Examination of witnesses (Questions 120 - 139)



  120. So your advertising was designed to keep Equitable Life in business, even at a potential risk to policyholders who would be entering into an uncertain position. As you will know, many people who do enter into financial policies are not necessarily people who are very expert and do go and get all the information. They will listen and look at the advertising. Equitable Life traditionally had a very good name as a secure institution. It is not necessarily the case that people would go for other information than what was in the advertising and what you said to them. Do you still think it was right to advertise new business in that way?
  (Mr Headdon) I think it is important to say that the advertising was generic and was intended to encourage people to come and talk to the Equitable. It was not off-the-page selling. So everyone would have received subsequent advice from the representatives. As Mr Sclater has said, during that period people were required to sign a special statement acknowledging that they were aware of the particular circumstances of the Society.

  121. So you did alert investors to the prevailing circumstances surrounding Equitable Life?
  (Mr Headdon) I think the fact that we were up for sale and the reasons for that were very widely known. I am sure at every sale that was a key point of discussion.

  122. Did you take the responsibility for ensuring that every potential investor knew about it?
  (Mr Headdon) The representatives were provided with extensive briefing to answer the whole range of questions that they were inevitably going to encounter on this issue.

  123. They were given briefings to answer questions but did you ensure that they made sure that potential investors knew about the positions?
  (Mr Headdon) We encouraged them to discuss the matter fully. Clearly we cannot sit in on every meeting between a representative and a client, but they were encouraged to discuss the situation fully.
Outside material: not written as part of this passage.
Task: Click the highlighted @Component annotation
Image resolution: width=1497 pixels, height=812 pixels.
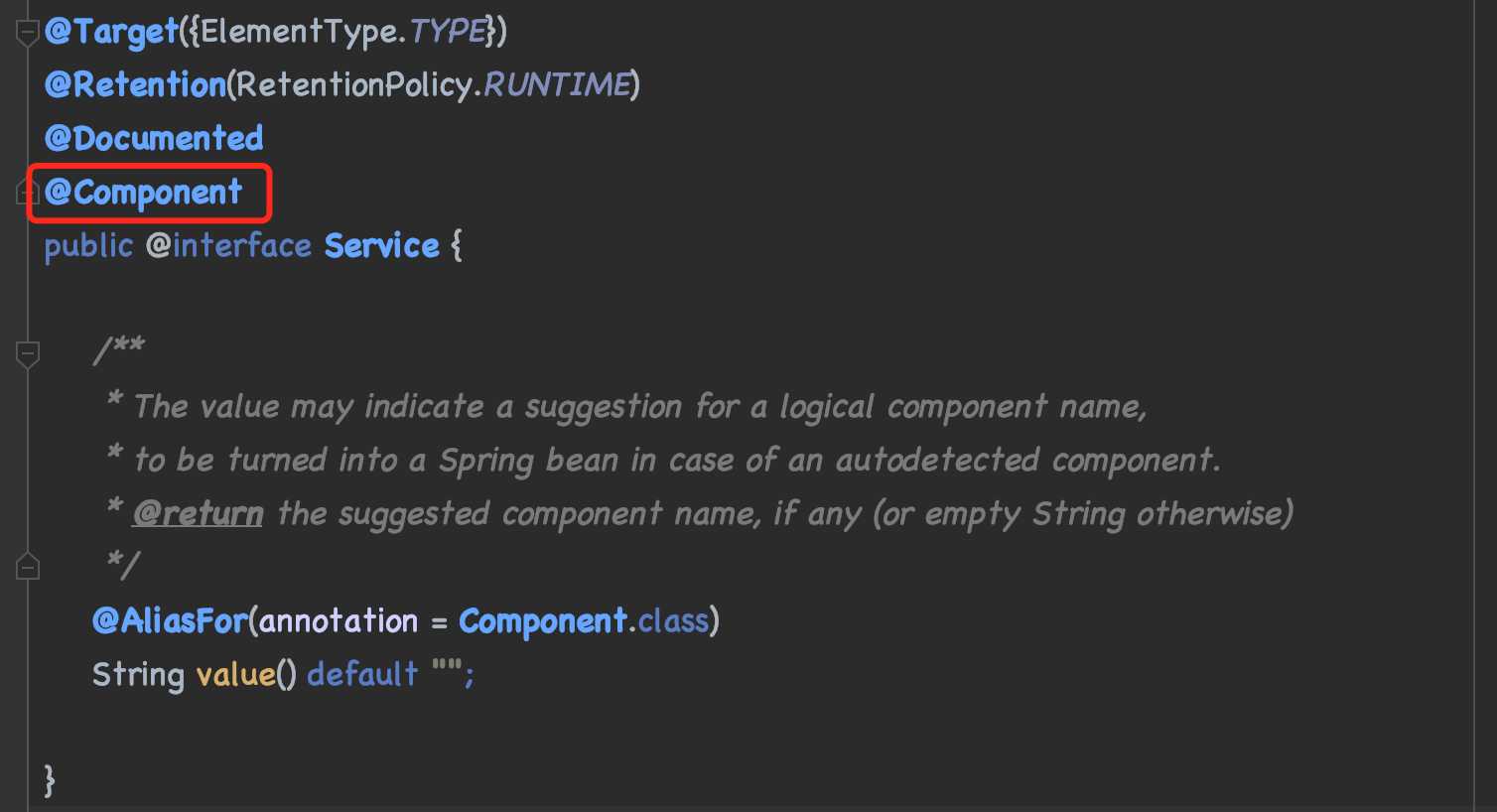Action: click(x=144, y=193)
  124. Can I move on to the new bids which I think everyone here is interested in? Why did Equitable not manage to get a suitor before closing to new business in December, given that there was a considerable amount of interest?
  (Mr Headdon) That is quite a difficult question to answer because I expect the other organisations involved all had their own reasons for not ultimately pursuing the transaction but, from the discussions that I had with the relevant parties, the view was taken for a whole range of reasons. We are quite a large organisation: it would have been a major strategic investment for any acquiring company and people would have weighed up that investment against the other ways of spending their shareholders' money. Clearly the disagreement between the groups of policyholders and the GAR situation would have been a factor in that, but my understanding is that the decisions ultimately were taken for a whole range of strategic reasons.

  125. What changed between 7 December when the Prudential withdrew their bid and 5 February when the Halifax made their bid?
  (Mr Headdon) Over the summer period we were trying for, if you like, a full sale of the business including a demutualisation because we believed that that would achieve the highest value and the best outcome for policyholders. In December we effectively changed tack and said that we were prepared to consider rather more limited sale transactions and, of course, in the case of the Halifax, apart from a relatively small part of the business, what it has mainly bought is the operating side of the business, and the Society itself continues as a separate legal entity.

Mr Kidney

  126. Mr Headdon, I want to come back to the reassurance policy for a moment. You told Mr Davey that the circumstances under which a claim can be made had not yet arisen and when Mr Cousins pursued Mr Sclater about whether the eventual cost could be more than £1.5 billion, Mr Sclater I think thought so but he did not mention any possible capping of the liability because of the reassurance policy. We have heard that all the suitors walked away from buying your company. Is it a reasonable surmise from that that the reassurance policy is worthless?
  (Mr Headdon) I do not think it is worthless; it does protect in certain circumstances but your question is predicated on the assumption that it was purely the GAR situation that led suitors to walk away. As I said, I do not believe that is entirely the case but there could be a range of experience where the cost would be higher than £1.5 billion before the significant benefit would be achieved from the reassurance arrangement.

  127. What are those circumstances? Please tell us.
  (Mr Headdon) As I have said previously, economic circumstances where there are very low levels of final bonus being paid and there is a high take-up of these guaranteed annuities.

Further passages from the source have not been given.